_Aim of the exercise_. The answer must be an exact printing of every record below, with the pictures omitted.

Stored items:
*** Begin section ***
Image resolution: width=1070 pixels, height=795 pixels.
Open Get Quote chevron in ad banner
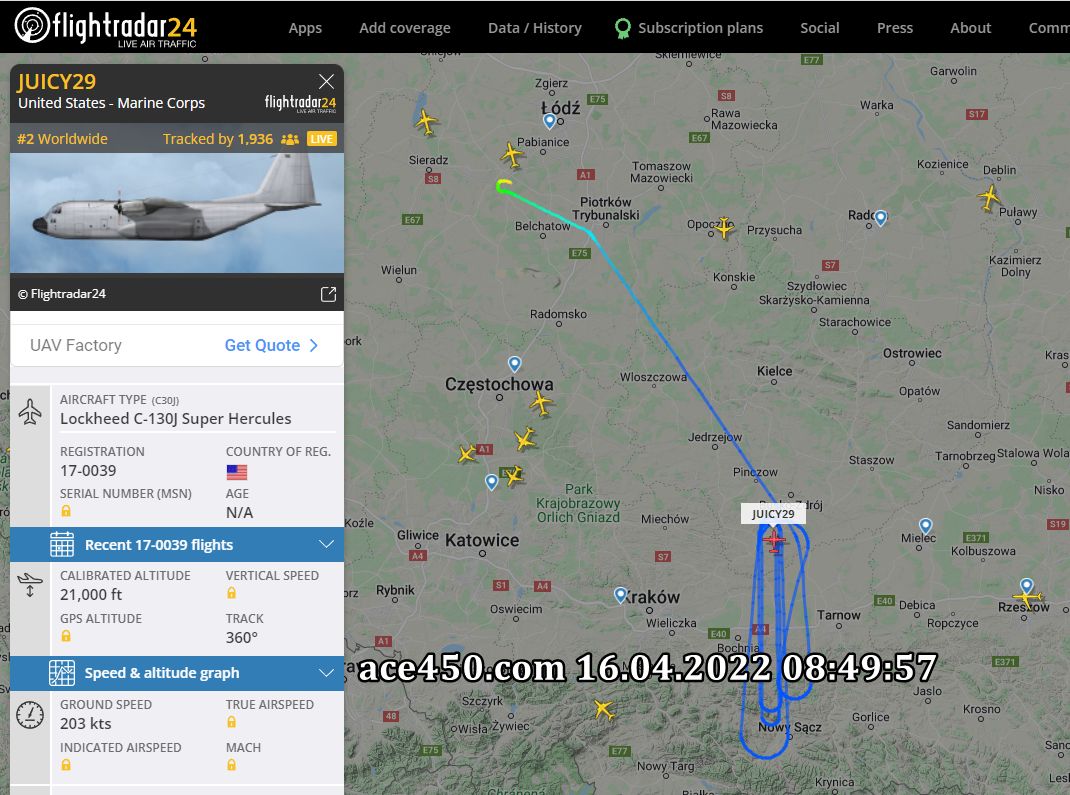(x=314, y=345)
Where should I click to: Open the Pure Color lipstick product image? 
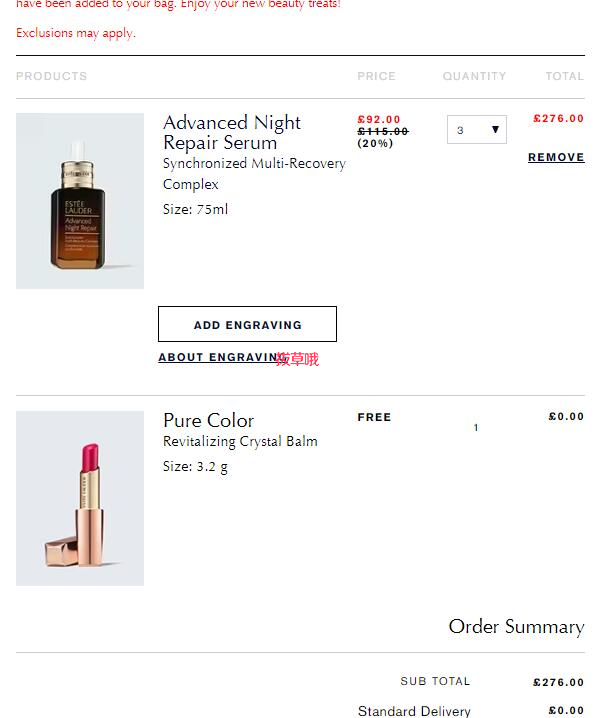coord(80,498)
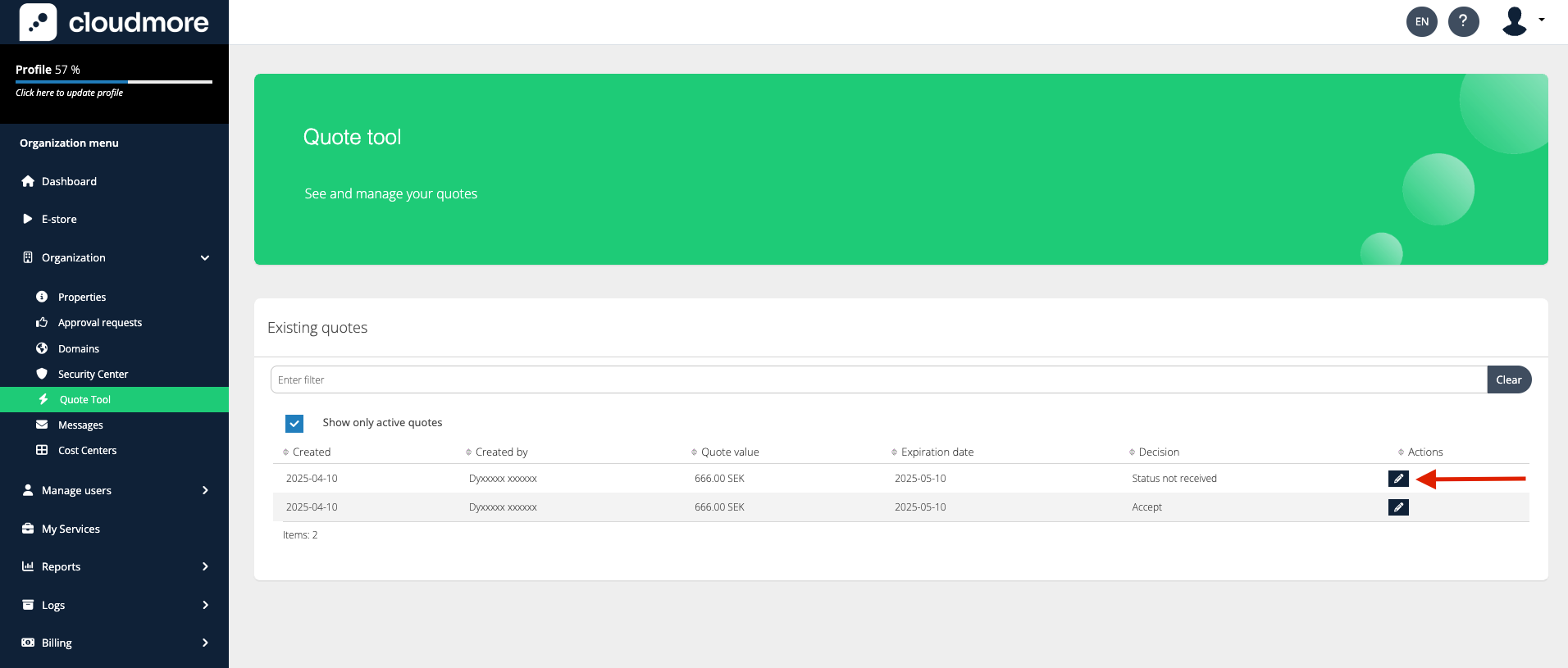This screenshot has height=668, width=1568.
Task: Open the help question mark icon
Action: pos(1463,21)
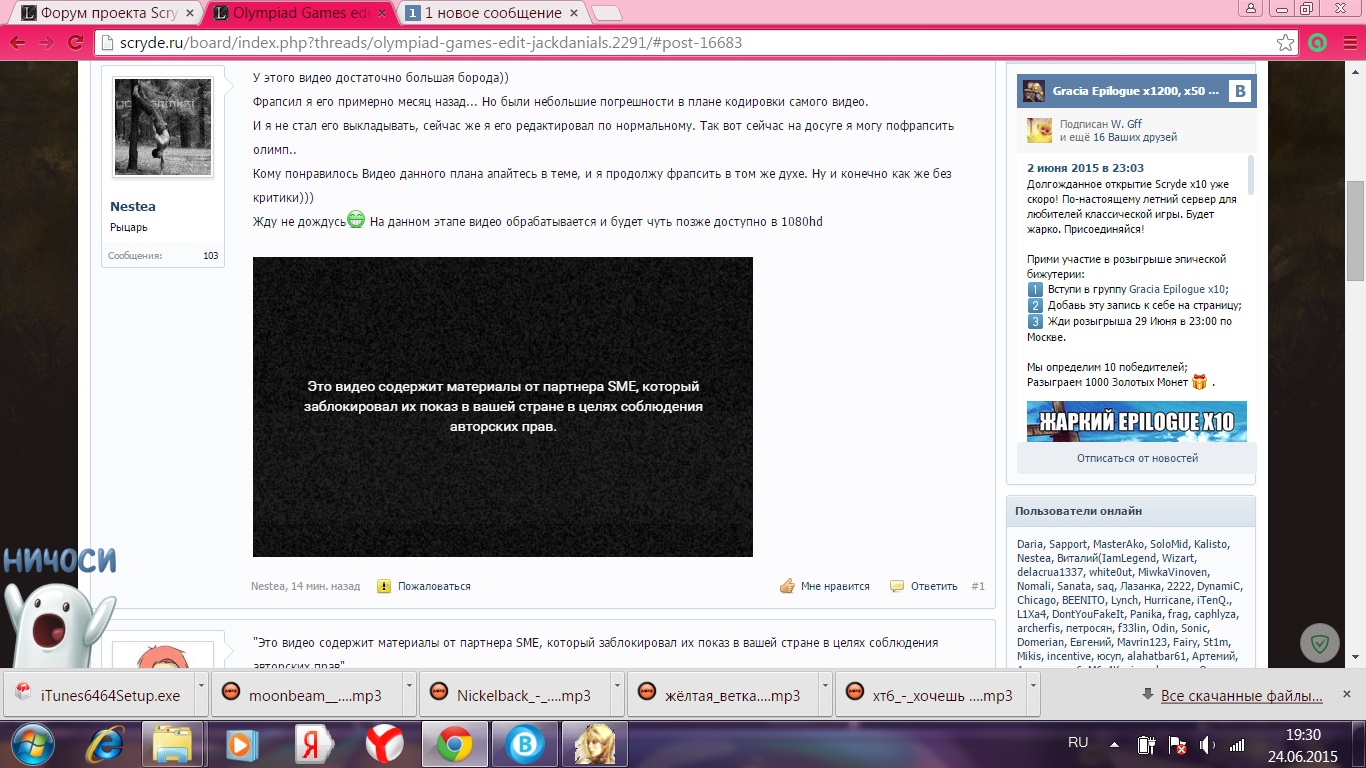Reload the page with the refresh icon

click(75, 43)
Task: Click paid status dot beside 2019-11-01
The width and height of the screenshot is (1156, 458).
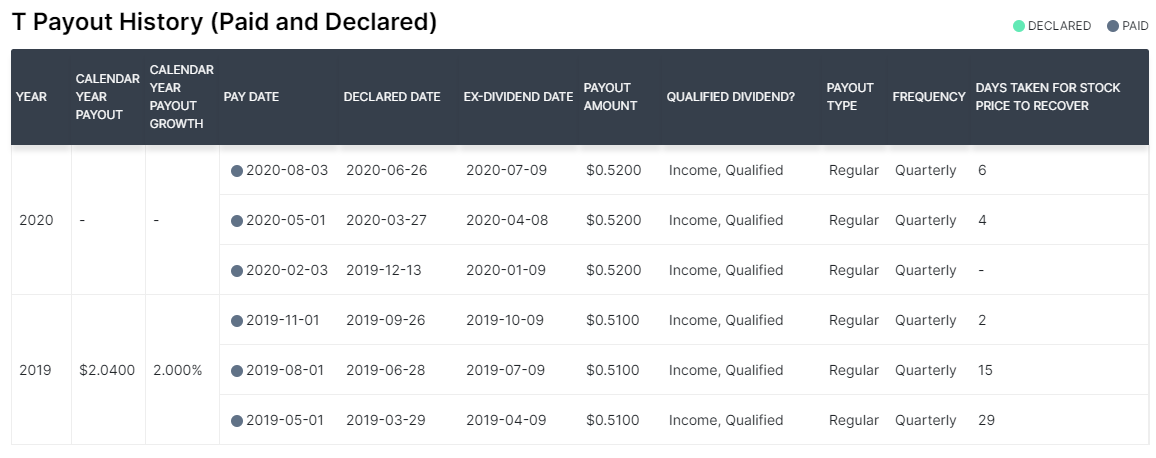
*** End section ***
_Response box_.
Image resolution: width=1070 pixels, height=795 pixels.
Open Get Quote chevron in ad banner
(x=314, y=345)
Where should I click to: Open the Pure Color lipstick product image? 
coord(80,498)
This screenshot has height=668, width=1568.
Task: Open the help question mark icon
Action: pos(1463,21)
Reload the page with the refresh icon

click(75, 43)
Task: Click paid status dot beside 2019-11-01
The width and height of the screenshot is (1156, 458).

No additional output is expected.